Europe 1 le lundi 18 mai 1998

Europe 1 : Samedi, François Léotard a été chahuté par ses amis ou ses anciens amis du parti dont il avait été, autrefois, le président d’honneur. Chahuté et sifflé comme Gilles de Robien, comme d’autres, comme votre nom. Est-ce que vous estimez que vous avez bien fait de ne pas y aller ?

François Bayrou : D’abord, je n’étais pas invité. C’est l’esprit de division. Vous observerez les résultats de l’esprit de division. Le premier, c’est que ce n’est pas Jospin qui est chahuté, ce n’est pas Le Pen qui est chahuté, c’est Léotard et Robien, c’est-à-dire des personnalités éminentes, membres de cette famille politique, fondateur de cette famille politique pour l’un et membre éminent pour l’autre et c’est des alliés comme moi. Non pas les adversaires, mais les amis. Cela c’est l’esprit de division. Deuxièmement, c’est bien entendu un signe que l’opinion reçoit très mal. Vous avez lu les éditoriaux, ce matin ! C’est un signe que l’opinion reçoit très mal parce qu’elle avait entendu, vendredi, quelque chose qui allait dans le sens de l’union et puis samedi, c’est au contraire l’explosion d’une famille politique. Je crois que l’esprit de division nuit à l’avenir de l’opposition et à celui de l’Alliance.

Europe 1 : Autrement dit, Alain Madelin qui recommande une démocratie libérale, samedi, ne s’est comporté ni en libéral ni en démocrate ?

François Bayrou : En tout cas, c’est ce qu’ont dit ceux qui étaient dans la salle.

Europe 1 : On parlait de l’UDF comme d’une morte. Alain Madelin l’a abandonnée, est-ce que vous allez en faire autant ?

François Bayrou : L’UDF, c’était un projet que Valéry Giscard d’Estaing avait eu, auquel Raymond Barre avait travaillé et qui est un projet, pour moi, toujours d’actualité. C’est de faire vivre ensemble dans l’union la plus étroite possible – et je trouvais qu’elle n’était pas assez étroite, c’est pour cela que j’ai proposé son rassemblement – les familles de la droite ouverte et du centre, de la droite humaniste et du centre, les familles libérales et démocrates-chrétiennes. C’était cela le projet. Ce projet, à mes yeux, est toujours d’actualité.

Europe 1 : Avec l’UDF ?

François Bayrou : Avec ce que l’UDF deviendra. Il y aura, à cette place-là, une famille politique nouvelle. Je souhaite que nous la fassions le plus nombreux possible, tous ceux qui veulent rester et vivre ensemble et que nous le fassions si nous le pouvons, dans un esprit détendu et si possible amical à l’égard de ceux qui appartiennent à l’opposition. L’Alliance repose sur le pilier RPR et le pilier de cette famille-là. Même si Alain Madelin a voulu sortir de cette famille politique, je suis certain que l’espace que cette famille occupe sera désormais rempli par ce que l’UDF deviendra.

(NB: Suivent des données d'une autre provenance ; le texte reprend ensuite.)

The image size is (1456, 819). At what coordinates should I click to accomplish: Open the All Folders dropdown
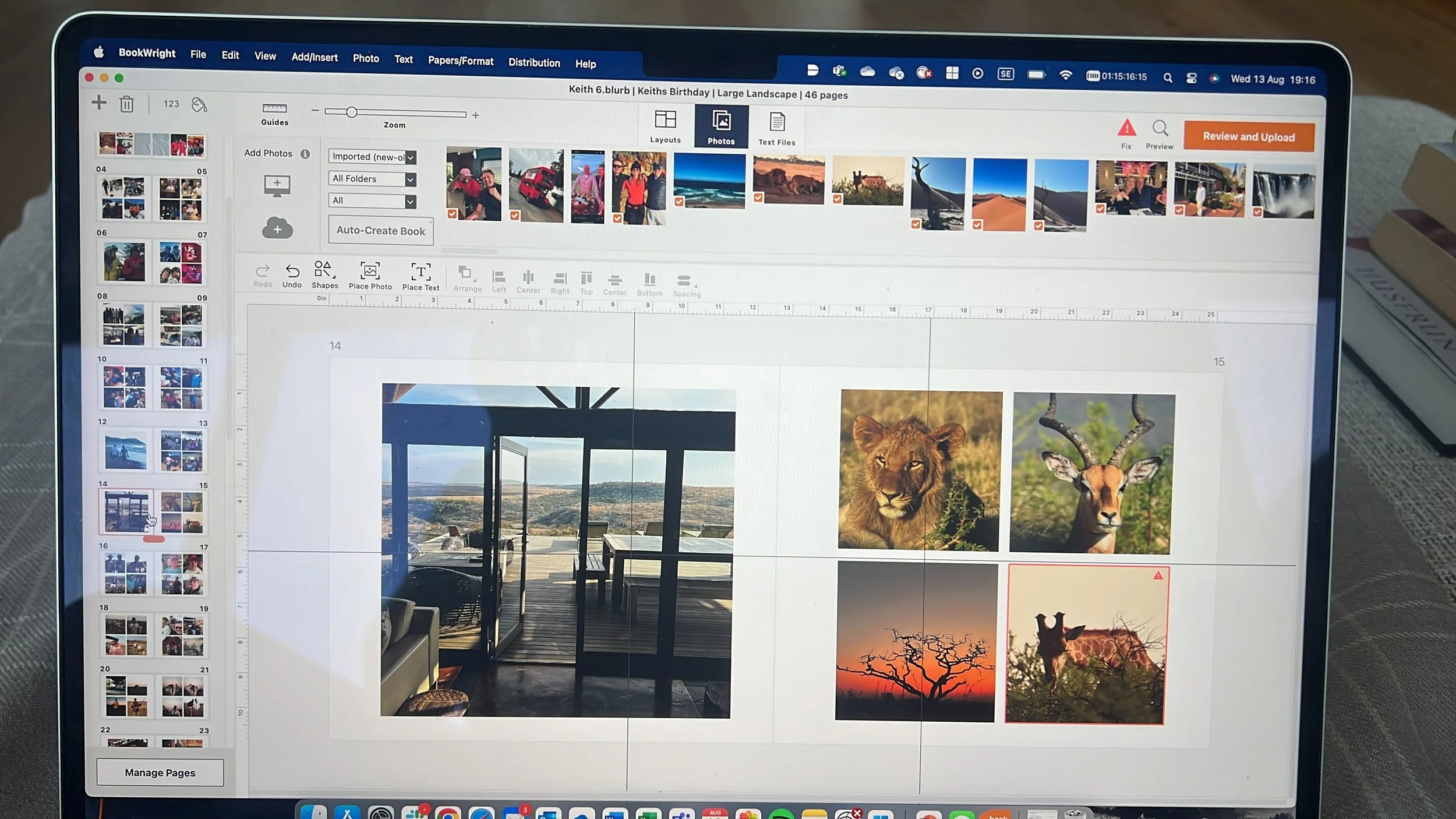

Europe 1 : Mais l’Alliance a été élaborée et signée par le RPR et l’UDF. Or, il n’y a plus d’UDF. Est-ce que l’accord qui crée l’Alliance n’est pas déjà caduque ?

François Bayrou : Non, je crois que l’Alliance est une nécessité pour donner à tous ceux qui militent dans l’opposition, la certitude que l’on travaille en commun et qu’on a un avenir commun, un destin commun. De ce point de vue-là, l’Alliance est indispensable. Mais l’Alliance ne peut pas s’accommoder de l’esprit de division. L’Alliance est faite pour que les gens se respectent, soit plutôt amis les uns avec les autres que hostiles. Autrement dit, c’est une maison commune et elle ne peut pas se bâtir sur l’esprit de division.

Europe 1 : Alain Madelin a dit samedi et encore hier soir, sur France 3, qu’il était prêt à rejoindre l’Alliance pour la renforcer. Est-ce qu’il doit adhérer à l’Alliance, est-ce qu’il a sa place dans le système que vous êtes en train de définir ?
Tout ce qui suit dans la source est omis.